Jesus’ praying to God for his disciples: “The glory that you have given me, I have given them, so that they may be one, as we are one, I in them and you in me, that they may become completely one, so that the world may know that you have sent me and have loved them even as you have loved me” (John 17:22-23).

Bottom Row: Leek Goi Peter second from the left. Top Row: 3rd from left Shelvis Smith-Mather, 2nd from the right Nancy Smith-Mather, 6th from the right Moa Ojullo Aballa, 7th from right Peter Biel Mot

Two churches stand a stone’s throw away from one another, on the same road, their doors facing the same large field, in the same small town in Ohio.  While visiting the church on the left, for their mission fair, the story of the two churches surfaced in our presence, a story shared with hurt and disappointment.  Not long ago, still fresh in the memories of the older church members, these two churches were one church.  Disagreement divided the congregation, and the unresolved conflict gave birth to the second church.  The people chose which driveway they would enter each Sunday, yet they can easily glance aside to see familiar faces in the other parking lot.  The visual of the two tall steeples on the mostly barren rural road symbolized to me a situation all too common in churches, families, and communities in the United States, and around the world:  we struggle to resolve conflict. 

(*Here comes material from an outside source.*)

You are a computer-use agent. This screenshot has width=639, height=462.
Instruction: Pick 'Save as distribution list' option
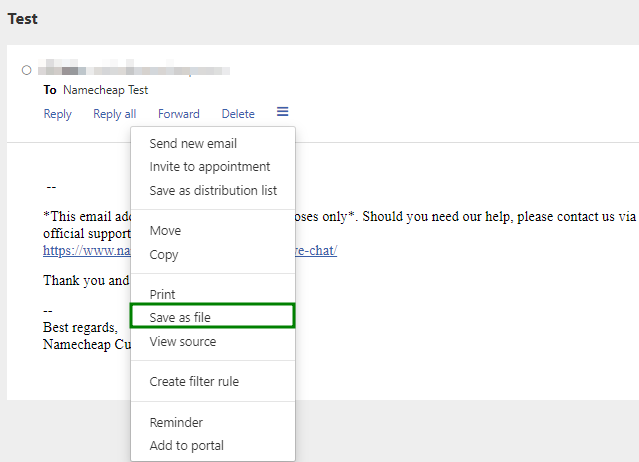213,190
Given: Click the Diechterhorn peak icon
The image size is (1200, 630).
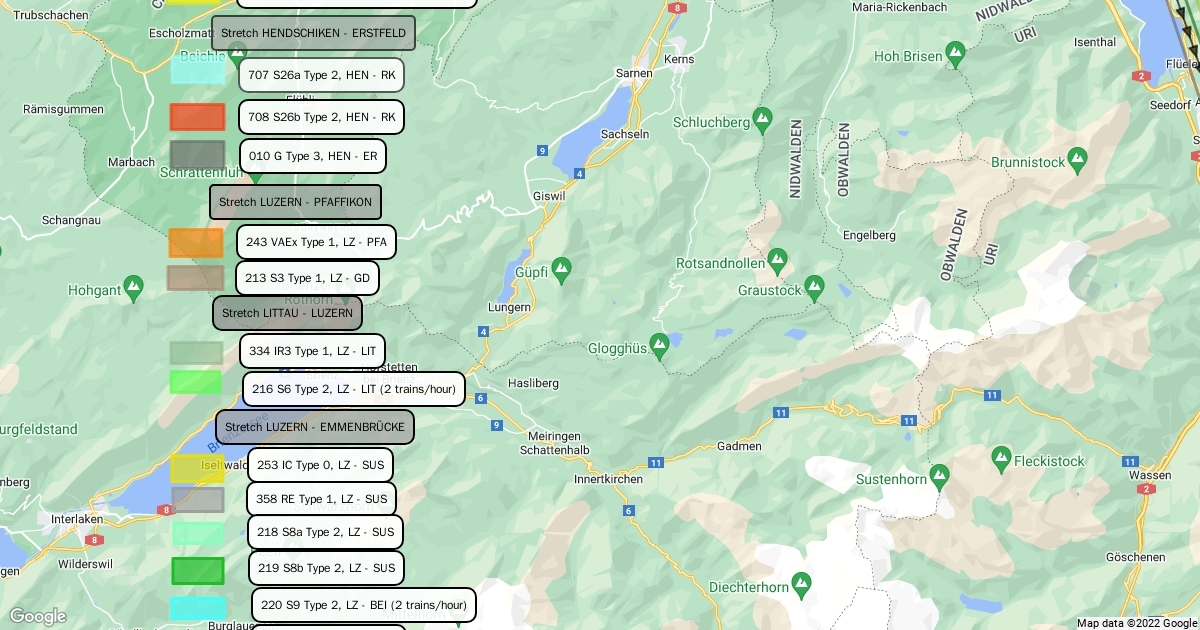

Conflict itself is not bad.  On the contrary, differing opinions on a matter can be healthy.  Unfortunately, many Americans, myself included, grow up without mastering the important skill of resolving disagreements openly and honestly.  Fortunately, some people mediate conflict with wisdom, confidence and patience.  I am extremely grateful for the opportunity to learn from my colleagues at RECONCILE who possess this unique ability and use it to transform communities in South Sudan. 

 

Recently I listened to a group of alumni from the RECONCILE Peace Institute (RPI) talk about the ways the training at RPI changed their lives.  The words of an elementary schoolteacher named Leek Goi Peter remain fresh in my mind:  “Before I came here to RECONCILE, I was just knowing only the solving of problems was (giving) orders; whether you like or you don’t like.  Because when we were in the bush (during the time of the civil war), sometimes you have rights or you don’t have rights, but if they say it is ‘Kalas’ (‘finished’ in Arabic), then that one is over.  But what I have realized is, that was not a real way of solving the problem, and that is why many problems repeat themselves.  But when I came to RPI, I have learned a lot, and I have seen, starting from myself, I have really reformed.  At the level of my family, I used to force things to my wife, whether she like or not.  I was even telling her, ‘You must do that,’ while she was not willing.  And when I came here I realized that things can happen through talk, so you agree.  Up to now, since I left RECONCILE, up to this day I am sitting here, I have not quarreled with my wife.  When I see problems I call her and say that there is a problem, and we talk until we come to agreement, we come to one point.  So this is one thing I have learned from RECONCILE.”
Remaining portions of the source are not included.